Preso a rotinas diárias que
incluem refeições objetivando a sustentação do corpo físico de que se serve ao
longo de uma encarnação, o Espírito após a morte se livra facilmente desses
condicionamentos? A resposta pode ser encontrada em matéria publicada por Allan
Kardec no número de junho de 1868 da REVISTA ESPÍRITA. Partindo de notícia
publicada no Journal de Sétif, de 23 de abril, tratando do necrológio que
publicou sobre padre Sr. Bizet da cidade de Sétif, na Bélgica, destacando que não
faltou nenhum habitante da localidade; estando as diferentes religiões reunidas
e misturadas para dizer um adeus a ele, os árabes, representados por alcaides e
magistrados muçulmanos; os israelitas pelo rabino e os principais notáveis
dentre eles; os protestantes por seu pastor, lá estavam, Evocado na Sociedade
Espírita de Paris, ele revelou um dado curioso: o reencontro com vários
concidadão mortos em epidemia de cólera que se abateu sobre a região,
implorando por comida. Comentando a informação que induziu a duvida natural
sobre a fome dos espíritos desencarnados, Kardec comenta: – “A quem quer que
não conheça a verdadeira constituição do Mundo Invisível, parecerá estranho que
Espíritos, que segundo eles são seres abstratos, imateriais, indefinidos, sem
corpo, sejam vítimas dos horrores da fome; mas o espanto cessa quando se sabe
que esses mesmos Espíritos são seres como nós; que têm um corpo, fluídico é
verdade, mas que não deixa de ser matéria; que, deixando seu invólucro carnal,
certos Espíritos continuam a vida terrestre com as mesmas vicissitudes, durante
um tempo mais ou menos longo. Isto parece singular, mas é, e a observação nos
ensina que tal é a situação dos Espíritos que viveram mais a vida material do
que a vida espiritual, situação por vezes terrível, porque a ilusão das
necessidades da carne se faz sentir, e se tem todas as angústias de uma
necessidade impossível de satisfazer. O suplício mitológico de Tântalo, nos
Antigos, acusa um conhecimento mais exato do que se supõe, do estado do Mundo
de além-túmulo, sobretudo mais exato que entre os modernos. Completamente diversa
é a posição dos que, desde esta vida, se desmaterializaram pela elevação de
seus pensamentos e sua identificação com a vida futura. Todas as dores da vida
corporal cessam com o último suspiro e logo o Espírito plana, radioso, no Mundo
Etéreo, feliz como o prisioneiro liberto de suas cadeias. Quem nos disse isto?
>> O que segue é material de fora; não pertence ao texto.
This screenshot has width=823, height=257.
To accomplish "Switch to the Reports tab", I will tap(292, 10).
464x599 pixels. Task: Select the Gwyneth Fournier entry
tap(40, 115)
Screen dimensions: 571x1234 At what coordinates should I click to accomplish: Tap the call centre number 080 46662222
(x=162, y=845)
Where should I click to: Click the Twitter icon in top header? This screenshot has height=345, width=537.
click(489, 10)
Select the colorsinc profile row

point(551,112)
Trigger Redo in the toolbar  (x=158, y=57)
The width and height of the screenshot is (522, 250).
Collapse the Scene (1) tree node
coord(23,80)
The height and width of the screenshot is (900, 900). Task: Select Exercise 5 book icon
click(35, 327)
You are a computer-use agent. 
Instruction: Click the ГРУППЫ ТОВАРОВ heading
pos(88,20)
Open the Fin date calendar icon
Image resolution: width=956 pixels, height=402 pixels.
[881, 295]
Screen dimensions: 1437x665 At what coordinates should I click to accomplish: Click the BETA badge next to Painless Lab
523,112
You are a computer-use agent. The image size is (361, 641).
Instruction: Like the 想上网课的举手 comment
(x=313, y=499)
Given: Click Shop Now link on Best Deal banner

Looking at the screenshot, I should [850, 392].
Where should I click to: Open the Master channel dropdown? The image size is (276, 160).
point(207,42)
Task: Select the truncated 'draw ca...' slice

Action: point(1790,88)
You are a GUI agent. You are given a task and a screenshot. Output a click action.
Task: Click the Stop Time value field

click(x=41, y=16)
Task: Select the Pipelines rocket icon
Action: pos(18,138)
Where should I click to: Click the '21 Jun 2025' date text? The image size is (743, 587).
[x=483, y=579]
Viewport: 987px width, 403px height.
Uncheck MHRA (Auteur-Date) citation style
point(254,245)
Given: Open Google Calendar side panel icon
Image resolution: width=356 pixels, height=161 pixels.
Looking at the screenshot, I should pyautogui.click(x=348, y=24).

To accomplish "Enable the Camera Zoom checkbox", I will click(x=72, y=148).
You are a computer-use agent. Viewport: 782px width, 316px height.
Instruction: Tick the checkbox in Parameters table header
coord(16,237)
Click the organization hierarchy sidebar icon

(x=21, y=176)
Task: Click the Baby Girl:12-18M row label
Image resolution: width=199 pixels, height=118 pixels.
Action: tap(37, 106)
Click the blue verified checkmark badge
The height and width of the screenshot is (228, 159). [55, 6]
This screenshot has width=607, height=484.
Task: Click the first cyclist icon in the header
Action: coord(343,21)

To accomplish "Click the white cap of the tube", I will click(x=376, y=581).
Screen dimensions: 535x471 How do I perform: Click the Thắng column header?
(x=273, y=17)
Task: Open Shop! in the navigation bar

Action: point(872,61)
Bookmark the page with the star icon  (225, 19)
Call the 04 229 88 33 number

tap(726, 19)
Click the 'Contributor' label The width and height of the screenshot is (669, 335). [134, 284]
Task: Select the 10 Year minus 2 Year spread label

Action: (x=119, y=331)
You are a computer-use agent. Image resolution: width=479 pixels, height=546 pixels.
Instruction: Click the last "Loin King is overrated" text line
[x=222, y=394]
É um sistema, uma teoria? Alguém disse que deveria ser assim e se acredita sob
palavra? Não; são os próprios habitantes do mundo invisível que o repetem em
todos os pontos do globo, para ensinamento dos encarnados. Sim, legiões de
Espíritos continuam a vida corporal com suas torturas e suas angústias. Mas
quais? Os que ainda estão muito avassalados à matéria para dela se desprenderem
instantaneamente. É uma crueldade do Ser Supremo? Não; é uma lei da Natureza,
inerente ao estado de inferioridade dos Espíritos e necessária ao seu
adiantamento; é um prolongamento misto da vida terrena durante alguns dias,
alguns meses, alguns anos, conforme o estado moral dos indivíduos. Estariam
aptos para tachar de barbárie essa legislação, aqueles que preconizam o dogma
das penas eternas, irremissíveis, e as chamas do inferno como um efeito da
soberana justiça? Podem eles fazer um paralelo entre a situação temporária,
sempre subordinada à vontade do indivíduo de progredir, e a possibilidade de
avançar por novas encarnações? Aliás, não depende de cada um escapar a essa
vida intermediária, que, francamente, nem é a vida material, nem a vida
espiritual? Os espíritas a ela escapam naturalmente, porque, compreendendo o estado
do mundo espiritual antes de nele entrar, imediatamente se dão conta de sua
situação. As evocações nos mostram uma multidão de Espíritos que ainda se
julgam deste mundo: suicidas, supliciados que não suspeitam que estão mortos e
sofrem o seu gênero de morte; outros que assistem ao próprio enterro, como se
fosse o de um estranho; avarentos que guardam seus tesouros, soberanos que
julgam mandar ainda e que ficam furiosos por não serem obedecidos; depois de
grandes desastres marítimos, náufragos que lutam contra o furor das ondas; após
uma batalha, soldados que se batem; e, ao lado disto, Espíritos radiosos, que
nada mais têm de terrestre e são para os encarnados o que a borboleta é para a
lagarta. Pode perguntar-se para que servem as evocações, quando nos dão a
conhecer, até nos mais ínfimos detalhes, esse Mundo que nos espera a todos, ao
sairmos deste? É a Humanidade encarnada que conversa com a Humanidade
desencarnada; o prisioneiro que fala com o homem livre. Não, por certo elas
nada servem ao homem superficial que nisto só vê um divertimento; elas não lhe
servem mais do que a física e a química recreativas para a sua instrução. Mas
para o filósofo, observador sério, que pensa no amanhã da vida, é uma grande e
salutar lição; é todo um mundo novo que se descobre; é a luz lançada sobre o
futuro; é a destruição dos preconceitos seculares sobre a alma e a vida futura;
é a sanção da solidariedade universal que liga todos os seres. Dirão que se
pode ser enganado; sem dúvida, como se o pode sobre todas as coisas, mesmo as
que se vê e se toca; tudo depende da maneira de observar. O quadro que
apresenta o cura Bizet nada tem, pois, de estranho; vem, ao contrário,
confirmar, por mais um grande exemplo, o que já se sabia; e, o que afasta toda
ideia de reflexão de pensamentos, é que o fez espontaneamente, sem que ninguém
pensasse em chamar sua atenção sobre aquele ponto. Por que, então, teria vindo
dizer, sem que se lhe perguntasse, se aquilo era assim ou não? Sem dúvida a
isto foi levado para a nossa instrução. Aliás, toda a comunicação traz um cunho
de gravidade, de sinceridade e de modéstia, que é bem o seu caráter e que não é
próprio dos Espíritos mistificadores.